## Swift Algorithm Club: Swift Binary Search Tree Data Structure

The Swift Algorithm Club is an open source project on implementing data structures and algorithms in Swift.

Every month, Chris Pilcher and I feature a cool data structure or algorithm from the club in a tutorial on this site. If you want to learn more about algorithms and data structures, follow along with us!

In this tutorial, you’ll learn how about binary trees and binary search trees. The binary tree implementation was first implemented by Matthijs Hollemans, and the binary search tree was first implemented by Nico Ameghino.

*Note:*New to the Swift Algorithm Club? Check out our getting started post first.

## Getting Started

The *Binary Tree* is one of the most prevalent data structures in computer science. More advanced trees like the Red Black Tree and the AVL Tree evolved from the binary tree.

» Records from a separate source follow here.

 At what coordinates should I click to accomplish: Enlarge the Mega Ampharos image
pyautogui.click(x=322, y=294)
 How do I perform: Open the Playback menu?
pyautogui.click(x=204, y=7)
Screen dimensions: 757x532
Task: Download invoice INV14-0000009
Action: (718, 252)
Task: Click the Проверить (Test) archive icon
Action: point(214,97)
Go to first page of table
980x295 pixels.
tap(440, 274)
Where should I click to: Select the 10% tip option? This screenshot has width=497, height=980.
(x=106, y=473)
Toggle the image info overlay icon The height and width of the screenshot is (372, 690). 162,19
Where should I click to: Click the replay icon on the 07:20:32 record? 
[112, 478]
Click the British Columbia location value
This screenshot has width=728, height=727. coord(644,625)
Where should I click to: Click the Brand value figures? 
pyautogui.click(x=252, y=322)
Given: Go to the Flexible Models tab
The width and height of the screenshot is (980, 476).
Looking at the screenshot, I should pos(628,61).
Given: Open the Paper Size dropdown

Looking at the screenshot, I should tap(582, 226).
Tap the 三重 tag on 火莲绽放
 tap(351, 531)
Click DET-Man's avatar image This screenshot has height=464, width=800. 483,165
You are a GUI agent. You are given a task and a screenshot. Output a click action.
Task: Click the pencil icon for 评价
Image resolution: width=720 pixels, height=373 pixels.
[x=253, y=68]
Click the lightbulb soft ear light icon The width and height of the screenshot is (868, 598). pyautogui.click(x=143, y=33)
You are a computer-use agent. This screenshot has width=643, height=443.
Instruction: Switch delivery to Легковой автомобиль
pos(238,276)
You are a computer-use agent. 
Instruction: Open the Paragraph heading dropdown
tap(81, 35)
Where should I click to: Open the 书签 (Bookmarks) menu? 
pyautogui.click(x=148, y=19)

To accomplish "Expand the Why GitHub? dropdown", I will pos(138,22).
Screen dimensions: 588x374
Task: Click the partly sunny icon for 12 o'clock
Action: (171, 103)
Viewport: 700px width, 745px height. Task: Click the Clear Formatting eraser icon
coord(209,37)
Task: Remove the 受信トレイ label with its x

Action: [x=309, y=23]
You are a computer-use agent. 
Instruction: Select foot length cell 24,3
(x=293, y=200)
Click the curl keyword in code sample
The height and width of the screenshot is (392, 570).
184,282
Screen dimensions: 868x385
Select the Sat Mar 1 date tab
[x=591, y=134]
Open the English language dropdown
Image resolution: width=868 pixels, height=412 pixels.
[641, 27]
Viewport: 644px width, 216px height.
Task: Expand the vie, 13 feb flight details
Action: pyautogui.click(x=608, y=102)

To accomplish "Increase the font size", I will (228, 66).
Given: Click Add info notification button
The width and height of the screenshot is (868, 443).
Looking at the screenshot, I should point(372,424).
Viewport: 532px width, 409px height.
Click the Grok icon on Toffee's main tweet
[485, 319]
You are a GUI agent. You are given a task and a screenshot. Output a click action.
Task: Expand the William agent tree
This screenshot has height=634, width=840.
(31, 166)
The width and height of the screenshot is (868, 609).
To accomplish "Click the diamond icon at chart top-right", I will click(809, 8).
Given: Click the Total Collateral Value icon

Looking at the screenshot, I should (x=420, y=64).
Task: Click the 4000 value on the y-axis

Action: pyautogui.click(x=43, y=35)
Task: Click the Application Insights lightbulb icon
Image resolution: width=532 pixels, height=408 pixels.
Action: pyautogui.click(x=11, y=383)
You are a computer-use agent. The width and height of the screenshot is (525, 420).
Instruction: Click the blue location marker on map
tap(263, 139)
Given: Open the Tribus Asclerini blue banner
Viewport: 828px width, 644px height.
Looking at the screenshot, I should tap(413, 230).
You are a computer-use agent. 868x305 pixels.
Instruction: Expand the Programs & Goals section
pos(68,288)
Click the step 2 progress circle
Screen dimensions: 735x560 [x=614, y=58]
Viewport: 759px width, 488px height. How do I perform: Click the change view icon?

Binary trees themselves evolved from the general purpose tree. If you don’t know what that is, check out last month’s tutorial on Swift Tree Data Structure.

Let’s see how this works.

## Binary Tree Data Structure

A binary tree is a tree where each node has 0, 1, or 2 children. The important bit is that 2 is the max – that’s why it’s binary.

Here’s what it looks like:

## Terminology

Before we dive into the code, it’s important that you understand some important terminology first.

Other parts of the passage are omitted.